[Dataset entries]
- Opening Delimiter -
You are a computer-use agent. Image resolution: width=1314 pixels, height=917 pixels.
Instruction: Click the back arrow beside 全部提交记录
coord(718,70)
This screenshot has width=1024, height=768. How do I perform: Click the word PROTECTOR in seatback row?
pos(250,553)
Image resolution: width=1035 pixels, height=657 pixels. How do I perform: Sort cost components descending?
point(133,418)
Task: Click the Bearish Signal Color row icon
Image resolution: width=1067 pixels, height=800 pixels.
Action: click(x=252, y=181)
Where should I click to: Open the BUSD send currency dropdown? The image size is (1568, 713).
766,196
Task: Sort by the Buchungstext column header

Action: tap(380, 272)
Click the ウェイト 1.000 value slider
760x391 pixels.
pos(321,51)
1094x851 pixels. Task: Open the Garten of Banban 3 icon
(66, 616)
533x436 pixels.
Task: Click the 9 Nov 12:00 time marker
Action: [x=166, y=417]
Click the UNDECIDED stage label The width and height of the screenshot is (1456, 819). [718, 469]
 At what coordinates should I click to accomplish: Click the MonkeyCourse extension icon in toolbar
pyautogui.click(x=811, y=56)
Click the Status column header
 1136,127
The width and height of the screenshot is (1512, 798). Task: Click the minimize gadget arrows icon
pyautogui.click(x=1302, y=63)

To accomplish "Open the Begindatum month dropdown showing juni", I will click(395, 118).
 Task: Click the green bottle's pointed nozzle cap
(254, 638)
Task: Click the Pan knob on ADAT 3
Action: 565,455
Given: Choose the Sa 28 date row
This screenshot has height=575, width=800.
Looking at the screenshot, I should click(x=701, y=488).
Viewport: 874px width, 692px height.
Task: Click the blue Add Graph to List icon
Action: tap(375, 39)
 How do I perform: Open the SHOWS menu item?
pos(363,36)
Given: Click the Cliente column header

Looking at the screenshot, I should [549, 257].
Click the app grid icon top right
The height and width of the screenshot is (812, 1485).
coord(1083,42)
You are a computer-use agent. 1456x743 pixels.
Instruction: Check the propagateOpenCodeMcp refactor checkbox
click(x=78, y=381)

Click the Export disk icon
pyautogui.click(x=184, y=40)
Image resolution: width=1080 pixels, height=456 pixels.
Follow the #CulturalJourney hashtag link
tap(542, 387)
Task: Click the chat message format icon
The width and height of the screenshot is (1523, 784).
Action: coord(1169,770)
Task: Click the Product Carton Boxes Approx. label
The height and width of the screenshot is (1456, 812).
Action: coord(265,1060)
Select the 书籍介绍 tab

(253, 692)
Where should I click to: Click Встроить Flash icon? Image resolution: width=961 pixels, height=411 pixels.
- Closing Delimiter -
-- Assignment --
The required output is the complete set of records, reproduced exactly.

-- Expected output --
You are a computer-use agent. Image resolution: width=1314 pixels, height=917 pixels.
Instruction: Click the back arrow beside 全部提交记录
coord(718,70)
This screenshot has width=1024, height=768. How do I perform: Click the word PROTECTOR in seatback row?
pos(250,553)
Image resolution: width=1035 pixels, height=657 pixels. How do I perform: Sort cost components descending?
point(133,418)
Task: Click the Bearish Signal Color row icon
Image resolution: width=1067 pixels, height=800 pixels.
Action: click(x=252, y=181)
Where should I click to: Open the BUSD send currency dropdown? The image size is (1568, 713).
766,196
Task: Sort by the Buchungstext column header

Action: tap(380, 272)
Click the ウェイト 1.000 value slider
760x391 pixels.
pos(321,51)
1094x851 pixels. Task: Open the Garten of Banban 3 icon
(66, 616)
533x436 pixels.
Task: Click the 9 Nov 12:00 time marker
Action: [x=166, y=417]
Click the UNDECIDED stage label The width and height of the screenshot is (1456, 819). [718, 469]
 At what coordinates should I click to accomplish: Click the MonkeyCourse extension icon in toolbar
pyautogui.click(x=811, y=56)
Click the Status column header
 1136,127
The width and height of the screenshot is (1512, 798). Task: Click the minimize gadget arrows icon
pyautogui.click(x=1302, y=63)

To accomplish "Open the Begindatum month dropdown showing juni", I will click(395, 118).
 Task: Click the green bottle's pointed nozzle cap
(254, 638)
Task: Click the Pan knob on ADAT 3
Action: 565,455
Given: Choose the Sa 28 date row
This screenshot has height=575, width=800.
Looking at the screenshot, I should click(x=701, y=488).
Viewport: 874px width, 692px height.
Task: Click the blue Add Graph to List icon
Action: tap(375, 39)
 How do I perform: Open the SHOWS menu item?
pos(363,36)
Given: Click the Cliente column header

Looking at the screenshot, I should [549, 257].
Click the app grid icon top right
The height and width of the screenshot is (812, 1485).
coord(1083,42)
You are a computer-use agent. 1456x743 pixels.
Instruction: Check the propagateOpenCodeMcp refactor checkbox
click(x=78, y=381)

Click the Export disk icon
pyautogui.click(x=184, y=40)
Image resolution: width=1080 pixels, height=456 pixels.
Follow the #CulturalJourney hashtag link
tap(542, 387)
Task: Click the chat message format icon
The width and height of the screenshot is (1523, 784).
Action: coord(1169,770)
Task: Click the Product Carton Boxes Approx. label
The height and width of the screenshot is (1456, 812).
Action: coord(265,1060)
Select the 书籍介绍 tab

(253, 692)
Where should I click to: Click Встроить Flash icon? Image resolution: width=961 pixels, height=411 pixels.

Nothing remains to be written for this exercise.